Transfer learning has many benefits, including reducing training time, improving algorithm performance, requiring less data, and enhancing cost savings. Additionally, many AI researchers believe that transfer learning is necessary if we wish to develop artificial general intelligence, also known as strong AI, which is essentially an autonomous computer program that can meet or outperform human performance at many tasks.
Whether we can (or should) create programs at this level is hotly debated. Currently, we have artificial narrow intelligence, or weak AI, which can only execute specific, focused tasks that it trains for. Even ChatGPT, despite demonstrating conversational skills in different domains, is an example of narrow AI. We can trick it into giving wrong answers and it can only retrieve answers and formulate responses on the dataset that it has trained on. Despite its impressive use cases, ChatGPT won’t drive a car, order your groceries on the Internet, or even correctly cite research articles from the Internet.
Conclusion
While AI is an exciting field and deserving of research and study, while I would love to see it deliver on its promise of detecting and curing diseases, reducing the cost of healthcare, and improving people’s lives, we must walk a fine line between cautiousness and optimism. Of course, we should look to expand the capabilities of medicine and technology, but we must also develop a strong foundation to build upon.

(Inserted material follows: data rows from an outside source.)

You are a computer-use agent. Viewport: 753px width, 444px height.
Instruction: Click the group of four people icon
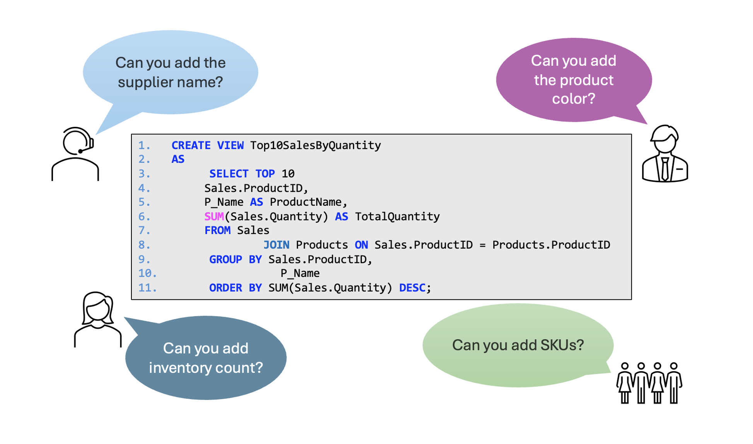pyautogui.click(x=649, y=383)
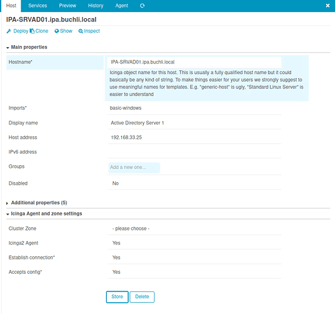Close the host panel with X
Screen dimensions: 335x314
(x=327, y=6)
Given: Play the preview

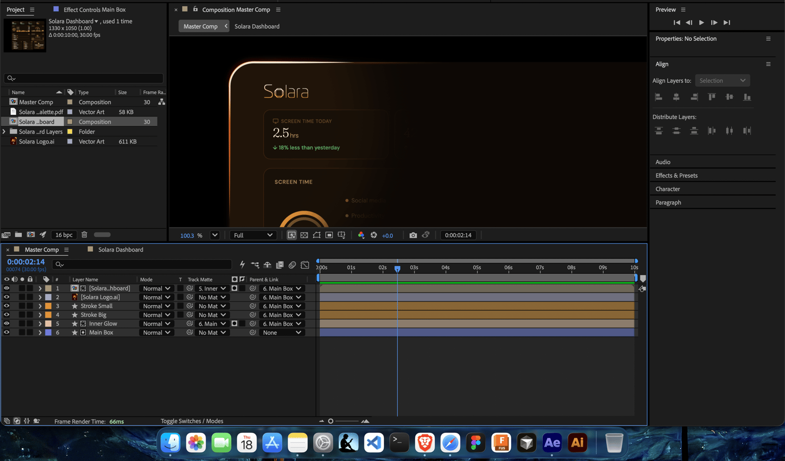Looking at the screenshot, I should (x=701, y=22).
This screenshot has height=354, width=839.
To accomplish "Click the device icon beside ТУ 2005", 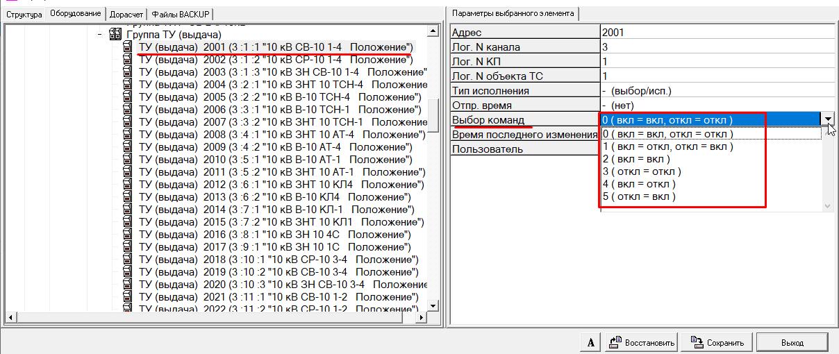I will click(128, 97).
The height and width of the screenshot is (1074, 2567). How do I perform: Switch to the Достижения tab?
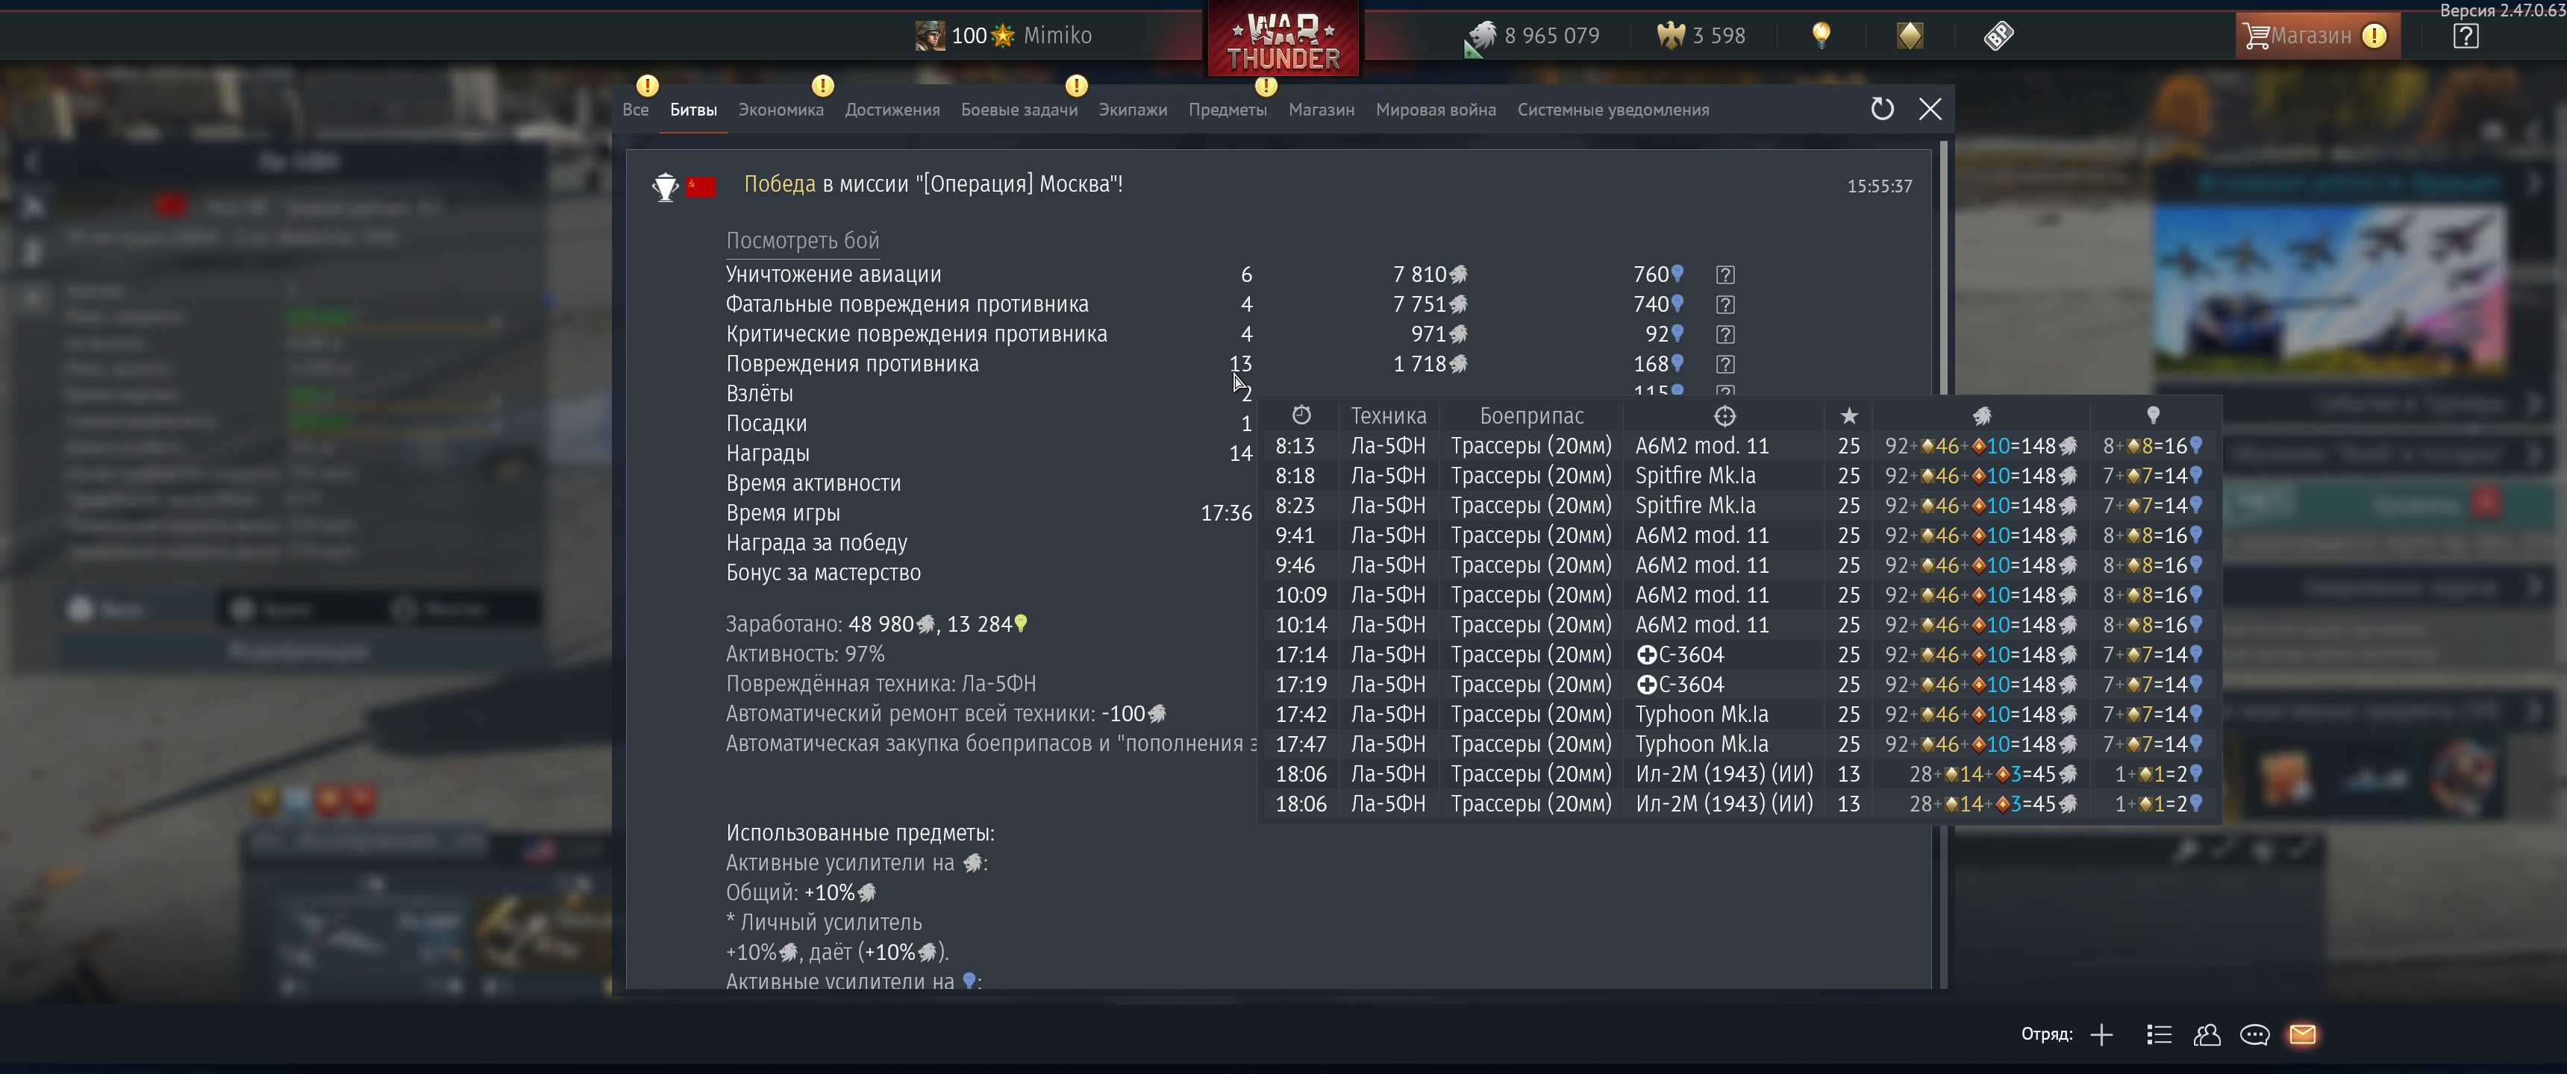(x=892, y=110)
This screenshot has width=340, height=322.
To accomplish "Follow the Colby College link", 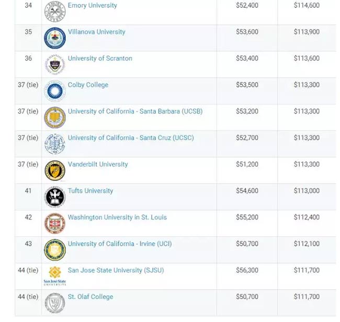I will coord(88,85).
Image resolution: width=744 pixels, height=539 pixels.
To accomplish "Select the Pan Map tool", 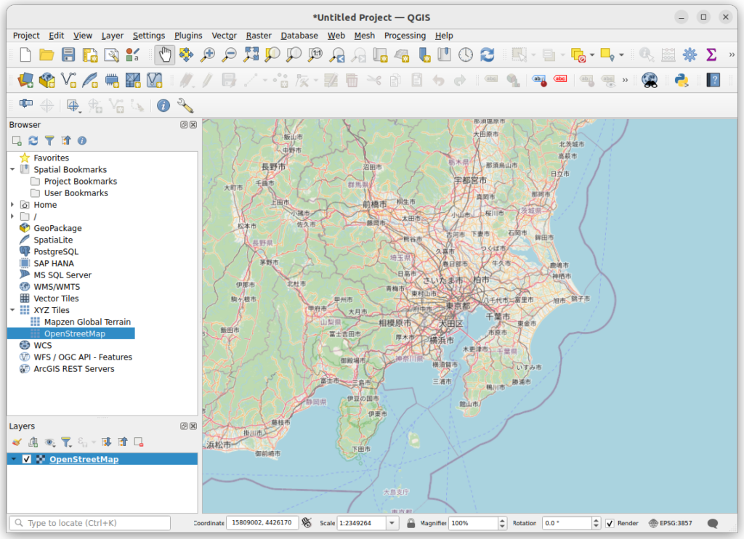I will point(164,54).
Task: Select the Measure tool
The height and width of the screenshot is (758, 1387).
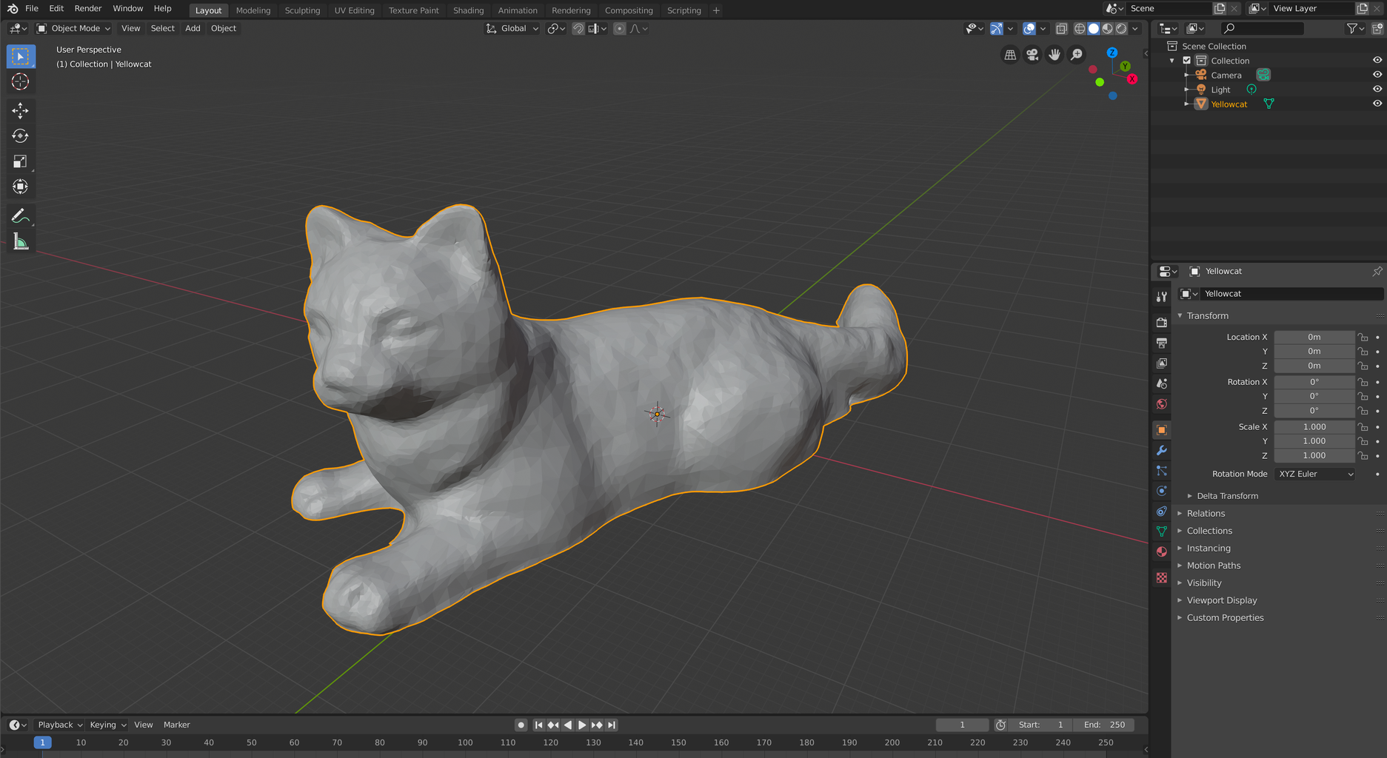Action: 20,242
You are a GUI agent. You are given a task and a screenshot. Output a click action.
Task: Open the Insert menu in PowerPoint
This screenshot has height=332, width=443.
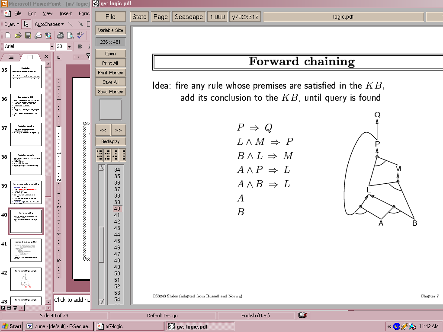(66, 13)
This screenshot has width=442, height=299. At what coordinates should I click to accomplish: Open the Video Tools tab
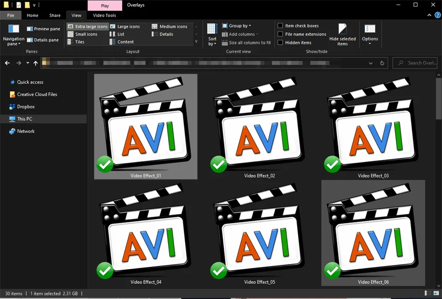coord(105,15)
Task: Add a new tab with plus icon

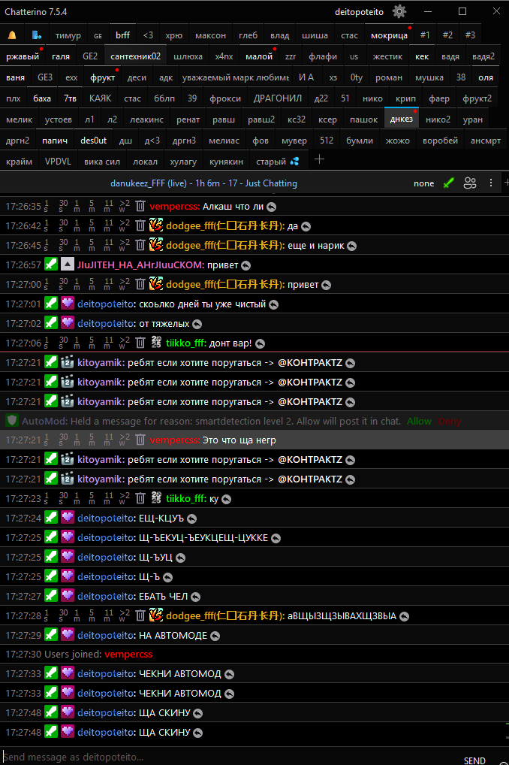Action: coord(320,160)
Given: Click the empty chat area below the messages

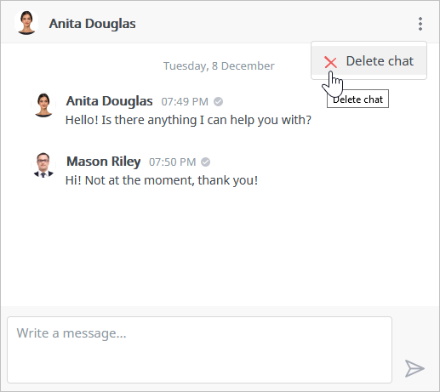Looking at the screenshot, I should [220, 247].
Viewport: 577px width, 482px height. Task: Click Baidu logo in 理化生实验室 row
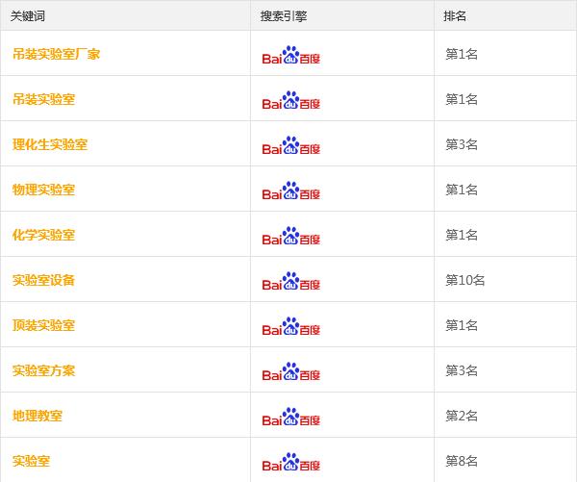coord(291,145)
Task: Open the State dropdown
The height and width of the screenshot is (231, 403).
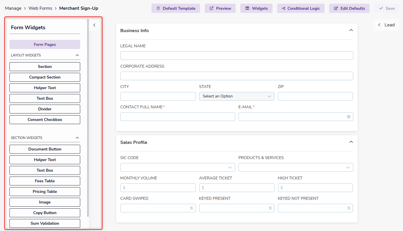Action: 237,96
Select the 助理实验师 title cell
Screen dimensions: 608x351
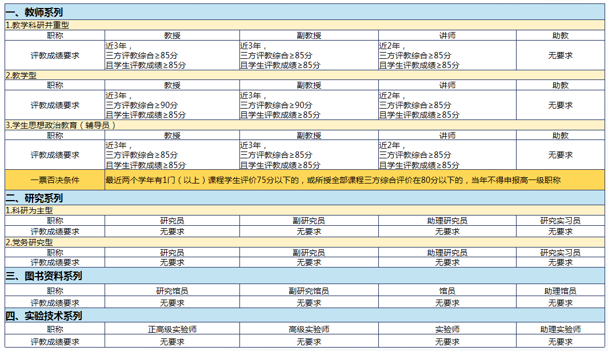[560, 329]
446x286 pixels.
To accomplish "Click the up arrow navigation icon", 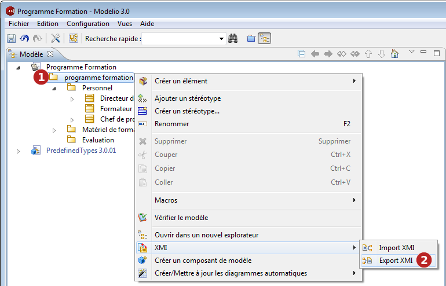I will click(368, 54).
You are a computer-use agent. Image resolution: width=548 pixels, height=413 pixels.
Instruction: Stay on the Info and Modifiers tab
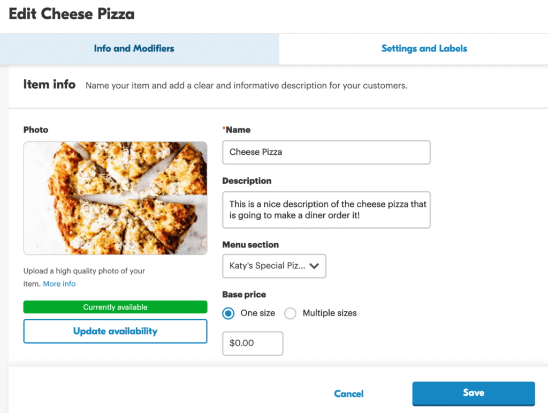(x=133, y=48)
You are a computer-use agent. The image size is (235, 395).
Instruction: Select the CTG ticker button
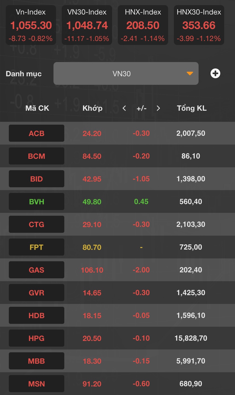pos(36,224)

We must improve healthcare interoperability and reduce systemic bias so that not only can we have diverse and robust datasets to train our algorithms, but we ensure that underserved patients can get the traditional care they have been lacking. We must update aging hospital systems to have the latest cybersecurity systems. We must work to improve the accessibility and affordability of medical care. The inefficiencies produced by AI in healthcare will only worsen when applied to an already inefficient healthcare system. If we want to make all the effort placed into advanced technologies worth the time and cost, let’s get the basics right first.